[quote]josh86 wrote:
CC thanks for the input - the chest lagging isn’t a “current” problem…as in I have corrected my form and exercise selections and it has been growing, its just playing catch-up and I’m wanting to speed it up as much as possible, lol.
I actually do cut out the very top part of all my pressing exercises already, use an arch, and keep my shoulders pulled back all the time. The problem is I used to rely 90%+ on bench press for chest development and I’m a very shoulder/tri dominant bencher (and I have to bench elbows tucked due to collar bone issues from breaking it last april).
I don’t have any way of getting up vids of me pressing or anything, but I promise I’m following all the form stuff you outlined here. Its just going to take time since my chest was so far behind for so long…I really don’t even think its lagging by that much currently - check the pics I posted and let me know what you think?
EDIT: I also do feel my chest working more than anything else now, I used to never really feel it working and always felt the burn in my shoulders…but that is a thing of the past. I also do currently do a fast lifting phase, very controlled negative as low as I can go without taking tension off the muscle (like if I were to go all the way until the bumpers stopped on the machine - using the HS incline for example).
I’m thinking I’ll give Bug’s idea a try…maybe RP my HS incline and then strait set the other exercises…or maybe I wont change anything I’ve been making progress and should probably keep riding it out until it slows down/stops.[/quote]

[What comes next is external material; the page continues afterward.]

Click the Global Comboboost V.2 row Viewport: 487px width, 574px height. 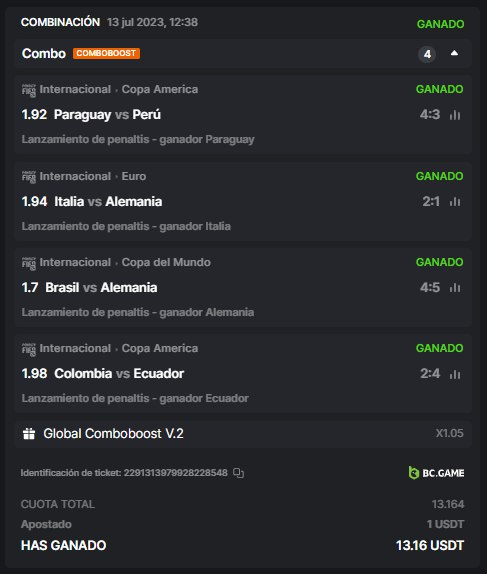(243, 434)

Ok, you’ll just have to be patient here… Get the numbers up while keeping the improved form and you’ll get there.
The elbows tucked thing sucks… Healthier but also does jackshit for chest mass 
I’d ditch the flat bench (If you haven’t already) and stick entirely to (low)inclines and declines and all variations of those, esp. in the smith machine… Along with chest-focused dips.
Flat Machines should be fine too, but imo most of those suck (esp. the seated variety). Guess the HS lying flat press (or whatever it’s called) would be your best bet as far as flat machines go, judging from people’s comments on it.
Oh yeah, maybe cut out all flye movements for now (don’t remember your chest routine atm) and just do 2-3 presses (like low incline variation+ flat machine variant+ chest hs dips…)
If you decide to RP, try RPing 2 exercises and leave it at that for now (no more exercises than that). Just really get those numbers up+extreme stretching. Of course that would make chest day look kinda short, but that shouldn’t really be an issue. If what you currently do is working, just stick to it and see that you add another 30-40 pounds(not too sure what you can do with your routine and at your level, but that should be possible?) to your working weight before the end of the year.